Taxi company shuts down talks, strike possible
Representatives of the Yellow-Checker-Star taxi group won’t return to contract negotiations, saying a contract rejected by 70 percent of the drivers’ union membership on Monday is their best and final offer.
The YCS reply announced today sets the stage for a potential strike against Las Vegas’ second-largest taxi group on the eve of one of the city’s busiest times — Super Bowl weekend.
The current extended contract ends at midnight tonight.
More than 1,100 drivers represented by the Industrial Technical Professional Employees union overwhelmingly rejected YCS’ most recent contract offer in a vote conducted Sunday and Monday.

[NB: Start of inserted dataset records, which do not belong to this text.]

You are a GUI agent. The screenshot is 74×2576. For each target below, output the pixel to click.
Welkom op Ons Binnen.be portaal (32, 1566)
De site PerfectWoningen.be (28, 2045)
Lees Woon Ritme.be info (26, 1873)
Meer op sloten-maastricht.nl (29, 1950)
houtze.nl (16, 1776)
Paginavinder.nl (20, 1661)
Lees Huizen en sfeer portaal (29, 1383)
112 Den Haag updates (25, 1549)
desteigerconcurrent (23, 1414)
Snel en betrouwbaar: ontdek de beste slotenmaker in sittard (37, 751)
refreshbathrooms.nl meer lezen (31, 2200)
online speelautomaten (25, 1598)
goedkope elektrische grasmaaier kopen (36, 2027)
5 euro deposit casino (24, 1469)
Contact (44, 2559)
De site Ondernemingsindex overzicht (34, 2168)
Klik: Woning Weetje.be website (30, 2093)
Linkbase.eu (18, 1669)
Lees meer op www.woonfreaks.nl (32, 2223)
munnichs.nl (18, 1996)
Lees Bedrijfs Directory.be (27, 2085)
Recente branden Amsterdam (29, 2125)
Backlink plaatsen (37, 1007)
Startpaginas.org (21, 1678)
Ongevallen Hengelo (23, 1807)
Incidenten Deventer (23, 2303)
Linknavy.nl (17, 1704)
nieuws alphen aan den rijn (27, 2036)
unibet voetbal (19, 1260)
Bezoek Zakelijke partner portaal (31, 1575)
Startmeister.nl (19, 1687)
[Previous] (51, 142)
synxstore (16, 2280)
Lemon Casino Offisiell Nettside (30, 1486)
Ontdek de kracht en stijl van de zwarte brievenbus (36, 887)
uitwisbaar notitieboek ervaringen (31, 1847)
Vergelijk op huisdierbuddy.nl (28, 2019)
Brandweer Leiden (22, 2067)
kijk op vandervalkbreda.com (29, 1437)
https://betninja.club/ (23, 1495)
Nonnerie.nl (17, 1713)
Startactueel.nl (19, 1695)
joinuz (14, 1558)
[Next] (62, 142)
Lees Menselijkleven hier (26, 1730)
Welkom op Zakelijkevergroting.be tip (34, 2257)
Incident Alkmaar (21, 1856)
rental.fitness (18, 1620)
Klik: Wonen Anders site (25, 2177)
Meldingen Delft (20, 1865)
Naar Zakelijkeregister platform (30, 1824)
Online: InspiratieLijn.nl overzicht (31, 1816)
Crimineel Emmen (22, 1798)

The union notified the company of the vote on Tuesday and was awaiting a response.
Today, the union got it.
“YCS management has determined that further negotiations would not be productive,” company officials said in a release issued just before noon. “Therefore, due to the impasse reached, YCS management will implement terms and conditions of employment effective Feb. 3. YCS encourages the multitude of drivers who have stated a strong desire to continue working, to support our team in serving the public.”
The union will now strategize how to respond.
Union negotiator Paul Bohelski, a senior international representative for the union, said he would meet with drivers to determine the next move.
Drivers could accept the latest contract offer, conduct informational pickets or walk off the job.
It’s unclear how effective a walkout would be because a quarter of YCS’ drivers are not union members and both sides will be seeking support from those unaffiliated drivers.
In addition, the Nevada Taxicab Authority has a standing order triggered by a strike that enables companies not affected by the action to operate additional cabs.
The key issues of the contract dispute are over pay and the amount of time a driver must be employed to be eligible for a four-day work week.
Starting drivers usually work 12-hour shifts five or six days a week and must be with the company 18 months to be eligible to work only four days a week. The new contract extends that time to six years.